In 2009, the SEC promulgated in 2009 REVISED CODE OF CORPORATE GOVERNANCE which advocated for a strong corporate governance that is founded on the principles of fairness, accountability and transparency

Other salient provisions follow:

Section J

The corporation’s annual reports and information and proxy statements shall include a clear, concise and understandable disclosure of all fixed and variable compensation that may be paid, directly or indirectly, to its directors and top four (4) management officers during the preceding fiscal year.

Article 8: Disclosure and Transparency The essence of corporate governance is transparency. The more transparent the internal workings of the corporation are, the more difficult it will be for Management and dominant stockholders to mismanage the corporation or misappropriate its assets. 

It is therefore essential that all material information about the corporation which could adversely affect its viability or the interests of the stockholders should be publicly and timely disclosed. Such information should include, among others, earnings results, acquisition or disposition of assets, off balance sheet transactions, related party transactions, and direct and indirect remuneration of members of the Board and Management. 

All such information should be disclosed through the appropriate Exchange mechanisms and submissions to the Commission. (Underscoring is mine)

And in 2013, the HLURB promulgated THE CODE OF ETHICS AND ETHICAL STANDARDS FOR OFFICERS/BOARD MEMBERS OF HOMEOWNERS ASSOCIATIONS. HLURB requires that this Code be appended to REHOA By-Laws.

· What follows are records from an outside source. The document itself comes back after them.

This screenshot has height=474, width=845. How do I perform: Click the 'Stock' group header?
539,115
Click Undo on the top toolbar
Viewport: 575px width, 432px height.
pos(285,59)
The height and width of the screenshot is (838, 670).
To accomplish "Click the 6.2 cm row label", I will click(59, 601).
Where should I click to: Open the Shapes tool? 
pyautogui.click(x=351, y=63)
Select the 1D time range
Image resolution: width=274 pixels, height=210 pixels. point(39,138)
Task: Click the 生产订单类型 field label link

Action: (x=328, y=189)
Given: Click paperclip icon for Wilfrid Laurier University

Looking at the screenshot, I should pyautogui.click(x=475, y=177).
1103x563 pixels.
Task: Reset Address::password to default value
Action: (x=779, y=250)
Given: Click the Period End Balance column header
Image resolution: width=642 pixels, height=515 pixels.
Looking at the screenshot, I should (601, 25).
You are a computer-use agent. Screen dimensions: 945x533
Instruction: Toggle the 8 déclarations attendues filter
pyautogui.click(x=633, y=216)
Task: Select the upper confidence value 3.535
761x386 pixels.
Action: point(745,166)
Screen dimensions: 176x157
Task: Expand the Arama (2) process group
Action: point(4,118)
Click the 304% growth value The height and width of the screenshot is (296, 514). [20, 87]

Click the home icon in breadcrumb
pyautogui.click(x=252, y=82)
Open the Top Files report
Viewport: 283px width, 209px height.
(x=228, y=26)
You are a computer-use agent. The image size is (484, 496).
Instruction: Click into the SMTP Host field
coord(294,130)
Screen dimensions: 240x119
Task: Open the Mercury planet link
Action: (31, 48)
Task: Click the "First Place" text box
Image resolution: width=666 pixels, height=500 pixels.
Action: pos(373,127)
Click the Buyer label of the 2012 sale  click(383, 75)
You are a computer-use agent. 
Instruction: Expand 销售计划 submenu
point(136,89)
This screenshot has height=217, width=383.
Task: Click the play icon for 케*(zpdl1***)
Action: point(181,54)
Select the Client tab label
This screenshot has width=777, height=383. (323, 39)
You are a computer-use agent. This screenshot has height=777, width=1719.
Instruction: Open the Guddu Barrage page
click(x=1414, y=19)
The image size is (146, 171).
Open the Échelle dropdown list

This Code  of Ethics is meant to guide trustees in their performance of duties “to achieve the avowed goal of serving the majority interests of the members, through proactive, responsive, nonpartisan and immediate basic services delivery under the atmosphere of self-help, volunteerism, rule of law, and transparency in the governance of (our) local affairs.”  (underscoring mine)

Both emphasize the need for transparency and accountability, particularly in the performance of fiduciary obligations.

As fiduciaries, our trustees have a legal and ethical duty to act in the best interests of our Association and to uphold the legal principles behind fiduciary obligations, including duties of loyalty, care, and good faith.  (underscoring mine)

An evaluation of the performance of our trustees is based on their compliance/noncompliance with the laws and the provisions in the Codes.